I Looked Up (Elektra EKS 2469 002 / U.S. LP: EKS-74061) is the sixth album by the Incredible String Band. Recorded at a time when the band was busy rehearsing for its ambitious upcoming stage show, U, the album has been described by band member Robin Williamson as a "quickie" album.

Professional ratings
Review scores
| Source | Rating |
| Allmusic | Star Half star |

==Background==
Recording of the album came just 5 months after Changing Horses. Like its predecessor, the album included six tracks with two compositions exceeding 10 minutes. As usual with the band, there are several instruments utilised in unique arrangements and overdubbing in the development of the album.

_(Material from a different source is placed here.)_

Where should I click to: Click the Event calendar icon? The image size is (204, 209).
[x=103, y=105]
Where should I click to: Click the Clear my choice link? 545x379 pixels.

A rewriting of "Black Jack Davey", a Scottish traditional folk song, begins the album, sung by Heron in an uptempo style. The album also contains Robin Williamson's most experimental, "Pictures in a Mirror". The epic, a mixture of folk and drama, tells the story of Lord Randell. Williamson's vocals are prominent on this track for his range and ability to distort his voice. A highlight of the album, Mike Heron's composition "This Moment," is regarded as one of Heron's best pieces.

Dave Mattacks, a drummer of Fairport Convention, is featured on "The Letter", a track which is more reflective of Fairport's electric folk style.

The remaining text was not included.